でも、優歌は結構こう言うのが好きだったりする。
「成人の日は何月何日かだって。
簡単すぎ、1月の第2月曜日だからB!」
洗濯物を畳みながら、
優歌がクイズに答え始める。
「うっし、正解! 楽しょー!
で、次は男女の平均年齢どっちが長いかぁ?
うん、確か女じゃなかったっけ、A!」
本当、優歌はクイズが好きだなぁ。
「うぇ!? マジで!?」
「優歌、本当にクイズ好きだよね…
ほら、手が止まってるよ?」
「大丈夫だって、あと少しだし。
うーん、はぁ? 初代天皇?
また凄い問題だなぁ。
確か神武天皇だっけ? A!」
うん、これで洗濯物は完了だね。
「正解! 流石私!」
「優歌、後は優歌が持ってる洗濯物だけだよ」
「あ、本当だ。
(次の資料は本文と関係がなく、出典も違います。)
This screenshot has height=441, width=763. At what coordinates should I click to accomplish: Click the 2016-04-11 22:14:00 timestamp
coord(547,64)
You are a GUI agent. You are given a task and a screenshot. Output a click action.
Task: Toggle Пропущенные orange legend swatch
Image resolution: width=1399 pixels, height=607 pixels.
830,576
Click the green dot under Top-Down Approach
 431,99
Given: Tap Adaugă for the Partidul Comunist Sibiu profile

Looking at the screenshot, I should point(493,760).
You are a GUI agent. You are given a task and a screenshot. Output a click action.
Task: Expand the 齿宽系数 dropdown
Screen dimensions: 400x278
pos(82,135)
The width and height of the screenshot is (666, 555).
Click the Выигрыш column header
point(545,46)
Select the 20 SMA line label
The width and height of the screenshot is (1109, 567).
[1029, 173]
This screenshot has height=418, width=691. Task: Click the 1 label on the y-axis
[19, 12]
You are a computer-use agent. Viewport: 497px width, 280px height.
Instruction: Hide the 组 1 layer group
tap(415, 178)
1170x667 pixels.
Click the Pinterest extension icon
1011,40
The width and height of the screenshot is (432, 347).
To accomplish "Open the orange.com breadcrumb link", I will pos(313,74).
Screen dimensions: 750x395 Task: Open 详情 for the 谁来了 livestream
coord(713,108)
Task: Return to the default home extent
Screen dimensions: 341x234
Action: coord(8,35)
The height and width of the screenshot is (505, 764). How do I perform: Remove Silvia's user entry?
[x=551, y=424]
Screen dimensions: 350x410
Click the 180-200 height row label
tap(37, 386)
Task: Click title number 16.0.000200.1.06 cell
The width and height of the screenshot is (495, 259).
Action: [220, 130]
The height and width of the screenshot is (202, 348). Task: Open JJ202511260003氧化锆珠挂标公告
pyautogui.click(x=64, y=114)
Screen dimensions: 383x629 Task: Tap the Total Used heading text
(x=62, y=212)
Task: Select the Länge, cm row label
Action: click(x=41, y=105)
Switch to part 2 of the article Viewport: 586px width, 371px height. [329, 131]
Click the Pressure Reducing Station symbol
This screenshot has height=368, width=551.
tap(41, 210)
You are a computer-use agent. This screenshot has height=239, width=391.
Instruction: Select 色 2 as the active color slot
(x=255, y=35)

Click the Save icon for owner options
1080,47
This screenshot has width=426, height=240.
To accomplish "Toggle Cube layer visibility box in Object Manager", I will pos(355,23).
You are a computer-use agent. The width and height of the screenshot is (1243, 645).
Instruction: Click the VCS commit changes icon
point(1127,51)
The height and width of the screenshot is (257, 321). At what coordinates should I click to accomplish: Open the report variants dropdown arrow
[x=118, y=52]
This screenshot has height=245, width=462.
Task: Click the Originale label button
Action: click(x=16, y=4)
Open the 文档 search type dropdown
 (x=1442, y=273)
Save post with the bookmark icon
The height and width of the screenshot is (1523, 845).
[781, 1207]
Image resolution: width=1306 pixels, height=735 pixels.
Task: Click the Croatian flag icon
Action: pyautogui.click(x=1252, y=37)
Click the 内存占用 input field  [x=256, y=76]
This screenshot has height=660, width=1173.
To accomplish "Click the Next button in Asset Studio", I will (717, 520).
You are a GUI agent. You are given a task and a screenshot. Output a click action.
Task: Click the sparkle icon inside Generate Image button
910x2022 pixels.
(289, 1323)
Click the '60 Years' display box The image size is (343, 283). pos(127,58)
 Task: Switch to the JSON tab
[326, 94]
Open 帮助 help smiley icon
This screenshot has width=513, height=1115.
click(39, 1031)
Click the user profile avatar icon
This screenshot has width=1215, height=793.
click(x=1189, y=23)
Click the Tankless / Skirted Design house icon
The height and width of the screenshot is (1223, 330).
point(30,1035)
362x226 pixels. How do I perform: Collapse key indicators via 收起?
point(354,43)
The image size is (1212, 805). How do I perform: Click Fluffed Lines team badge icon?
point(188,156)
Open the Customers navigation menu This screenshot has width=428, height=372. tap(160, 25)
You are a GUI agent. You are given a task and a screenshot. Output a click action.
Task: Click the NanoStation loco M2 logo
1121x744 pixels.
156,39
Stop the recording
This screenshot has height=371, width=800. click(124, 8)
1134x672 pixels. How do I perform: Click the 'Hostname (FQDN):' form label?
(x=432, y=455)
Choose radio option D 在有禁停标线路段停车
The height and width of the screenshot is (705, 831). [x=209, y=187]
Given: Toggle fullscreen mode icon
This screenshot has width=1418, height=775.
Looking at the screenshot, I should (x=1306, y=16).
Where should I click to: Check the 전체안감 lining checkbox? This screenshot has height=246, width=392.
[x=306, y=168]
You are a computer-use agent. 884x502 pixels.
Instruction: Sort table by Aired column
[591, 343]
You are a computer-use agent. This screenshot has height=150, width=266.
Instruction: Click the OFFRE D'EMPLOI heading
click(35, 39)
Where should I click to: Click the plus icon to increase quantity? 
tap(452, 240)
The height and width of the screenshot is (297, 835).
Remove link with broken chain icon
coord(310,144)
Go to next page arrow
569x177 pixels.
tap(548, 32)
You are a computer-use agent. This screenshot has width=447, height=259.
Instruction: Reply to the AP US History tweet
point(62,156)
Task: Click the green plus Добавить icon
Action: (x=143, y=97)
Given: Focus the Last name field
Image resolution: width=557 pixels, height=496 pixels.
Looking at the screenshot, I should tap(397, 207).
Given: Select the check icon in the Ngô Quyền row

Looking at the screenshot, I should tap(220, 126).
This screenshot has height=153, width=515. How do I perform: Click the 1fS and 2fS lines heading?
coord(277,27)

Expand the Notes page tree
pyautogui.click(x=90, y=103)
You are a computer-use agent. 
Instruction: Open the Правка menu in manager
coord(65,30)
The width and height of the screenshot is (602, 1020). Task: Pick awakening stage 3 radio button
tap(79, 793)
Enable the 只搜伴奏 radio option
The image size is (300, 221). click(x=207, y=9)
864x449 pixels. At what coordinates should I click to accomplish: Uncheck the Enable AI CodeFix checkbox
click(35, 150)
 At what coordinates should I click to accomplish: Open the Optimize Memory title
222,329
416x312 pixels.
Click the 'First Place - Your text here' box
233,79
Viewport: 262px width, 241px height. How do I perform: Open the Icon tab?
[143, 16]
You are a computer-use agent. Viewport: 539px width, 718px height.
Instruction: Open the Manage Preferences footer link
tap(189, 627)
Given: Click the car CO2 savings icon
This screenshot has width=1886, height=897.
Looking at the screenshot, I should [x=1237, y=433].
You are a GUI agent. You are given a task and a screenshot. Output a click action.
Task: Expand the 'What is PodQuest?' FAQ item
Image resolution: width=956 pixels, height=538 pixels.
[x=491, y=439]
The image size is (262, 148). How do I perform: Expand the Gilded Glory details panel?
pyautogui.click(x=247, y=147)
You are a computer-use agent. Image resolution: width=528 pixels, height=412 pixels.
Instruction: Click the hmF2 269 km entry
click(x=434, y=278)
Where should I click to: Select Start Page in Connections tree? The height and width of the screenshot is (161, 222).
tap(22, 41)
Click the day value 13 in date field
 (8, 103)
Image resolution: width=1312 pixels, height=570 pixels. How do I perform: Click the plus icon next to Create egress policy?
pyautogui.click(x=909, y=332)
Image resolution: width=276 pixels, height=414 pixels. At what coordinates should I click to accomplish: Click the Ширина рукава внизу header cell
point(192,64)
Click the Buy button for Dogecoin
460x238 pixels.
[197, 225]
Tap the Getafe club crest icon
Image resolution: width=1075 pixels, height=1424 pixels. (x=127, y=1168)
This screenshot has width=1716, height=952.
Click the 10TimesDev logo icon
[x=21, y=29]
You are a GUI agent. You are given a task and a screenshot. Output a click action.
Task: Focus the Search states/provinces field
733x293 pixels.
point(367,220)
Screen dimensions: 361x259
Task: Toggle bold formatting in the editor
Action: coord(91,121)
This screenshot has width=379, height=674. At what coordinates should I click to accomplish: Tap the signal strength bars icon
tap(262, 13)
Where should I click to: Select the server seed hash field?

じゃあ、これで終り!」
洗濯物を畳んで、箪笥の中に入れる。
それから少ししてご飯が出来て家族で食事をした。
「姉ちゃん、この後ゲームしない?」
「いや、勉強しないと……赤点だし」
「良いじゃん、ゲームしようよ」
「優歌、止めなさい。
お姉ちゃんは勉強するんだから。
詩歌は押しに弱いんだから、
あなたがわがまま言うと
お姉ちゃんが困っちゃうでしょ?」
「ぶーぶー」
「うぅ、今度は赤点回避しないと……」
でも、勉強を頑張ろうとしても、
やっぱり別の事を考えるんだろうなぁ。
癒美ちゃんの事や、
悪魔とかそう言うのの話とか。
「うー」
勉強を始めようと、ノートを開いたは良いけど
やっぱり、色々と考えてしまって集中出来ない。
でも、勉強しないと駄目だから頑張らないと。
「詩歌、お風呂沸いたわよー」
「あ、はーい」
結局あまり進められないままお風呂に入る。
「ふぅ……」
湯船に浸かり、水面に映る自分の顔を見る。
今日、変わったことがあったなんて思えない。
私は何処も変化せず、いつも通りのままだった。
強いて言えば、少しだけ暗い表情を浮かべてる。
だけど、これは最近ずっと同じなんだよね。
癒美ちゃんが学校に来なくなってからと言う物
ずっと同じ様に暗いままで過ごしてる。
(ねぇ、リック、悪魔っていつ頃出てくるの?)
(日付を跨いだら悪魔が良く出てくるの)
(つまり12時を過ぎたらって事?
でも、分かるのかな?)
(うん、悪魔の気配を感じたら、
私の目が覚めるから)
(じゃあ、起してくれる?)
(分かった、でも、大丈夫なの? お勉強……)
(……だ、大丈夫じゃないけど、でも、
困ってる人を助ける方が優先だから)
(うん、分かった、頑張ろうね、詩歌)
色々と悩むことは多いし、考える事も多い。
だけど、頑張ろう!
私は頑張ることしか出来ないからね。